Work to complete: Copy word for word each line from the one that has "Where should I click to: Click the" to the last line of the records, with no other lines.

══ Source material ══

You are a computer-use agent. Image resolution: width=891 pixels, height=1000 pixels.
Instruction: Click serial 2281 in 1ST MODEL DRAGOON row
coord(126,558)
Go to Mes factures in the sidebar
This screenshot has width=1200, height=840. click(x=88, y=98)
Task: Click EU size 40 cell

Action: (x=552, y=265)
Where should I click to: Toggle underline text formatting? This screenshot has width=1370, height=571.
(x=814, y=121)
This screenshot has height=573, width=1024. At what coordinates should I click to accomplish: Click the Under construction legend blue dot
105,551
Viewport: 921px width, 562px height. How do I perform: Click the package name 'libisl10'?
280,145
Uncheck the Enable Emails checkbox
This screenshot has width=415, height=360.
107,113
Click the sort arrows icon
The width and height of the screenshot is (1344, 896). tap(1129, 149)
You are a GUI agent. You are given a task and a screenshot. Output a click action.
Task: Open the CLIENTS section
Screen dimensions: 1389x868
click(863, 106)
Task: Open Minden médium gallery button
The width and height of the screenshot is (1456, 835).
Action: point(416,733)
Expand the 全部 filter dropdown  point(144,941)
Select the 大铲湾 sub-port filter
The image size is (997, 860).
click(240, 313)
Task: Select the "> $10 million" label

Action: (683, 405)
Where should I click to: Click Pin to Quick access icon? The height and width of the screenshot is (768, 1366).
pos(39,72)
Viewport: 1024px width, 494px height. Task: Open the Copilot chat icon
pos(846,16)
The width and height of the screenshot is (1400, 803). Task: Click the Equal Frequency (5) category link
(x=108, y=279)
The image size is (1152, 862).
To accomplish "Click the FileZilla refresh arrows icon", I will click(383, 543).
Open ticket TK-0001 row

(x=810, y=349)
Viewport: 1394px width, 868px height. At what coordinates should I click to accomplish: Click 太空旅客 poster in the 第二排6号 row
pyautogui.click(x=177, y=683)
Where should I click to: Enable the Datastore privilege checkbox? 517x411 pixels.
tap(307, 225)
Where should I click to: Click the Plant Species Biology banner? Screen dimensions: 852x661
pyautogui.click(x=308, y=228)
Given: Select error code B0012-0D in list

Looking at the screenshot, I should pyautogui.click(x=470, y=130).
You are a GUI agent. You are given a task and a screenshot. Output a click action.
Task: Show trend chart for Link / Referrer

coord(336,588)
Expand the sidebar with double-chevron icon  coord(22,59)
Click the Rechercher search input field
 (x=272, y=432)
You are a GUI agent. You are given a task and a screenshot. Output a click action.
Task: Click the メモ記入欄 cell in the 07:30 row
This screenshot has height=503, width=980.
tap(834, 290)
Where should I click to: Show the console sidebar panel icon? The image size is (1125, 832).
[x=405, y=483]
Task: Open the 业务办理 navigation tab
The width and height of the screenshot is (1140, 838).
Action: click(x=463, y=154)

═══

Your solution:
Where should I click to: Click the Plant Species Biology banner? Screen dimensions: 852x661
pyautogui.click(x=308, y=228)
Given: Select error code B0012-0D in list

Looking at the screenshot, I should pyautogui.click(x=470, y=130).
You are a GUI agent. You are given a task and a screenshot. Output a click action.
Task: Show trend chart for Link / Referrer

coord(336,588)
Expand the sidebar with double-chevron icon  coord(22,59)
Click the Rechercher search input field
 (x=272, y=432)
You are a GUI agent. You are given a task and a screenshot. Output a click action.
Task: Click the メモ記入欄 cell in the 07:30 row
This screenshot has height=503, width=980.
tap(834, 290)
Where should I click to: Show the console sidebar panel icon? The image size is (1125, 832).
[x=405, y=483]
Task: Open the 业务办理 navigation tab
The width and height of the screenshot is (1140, 838).
Action: click(x=463, y=154)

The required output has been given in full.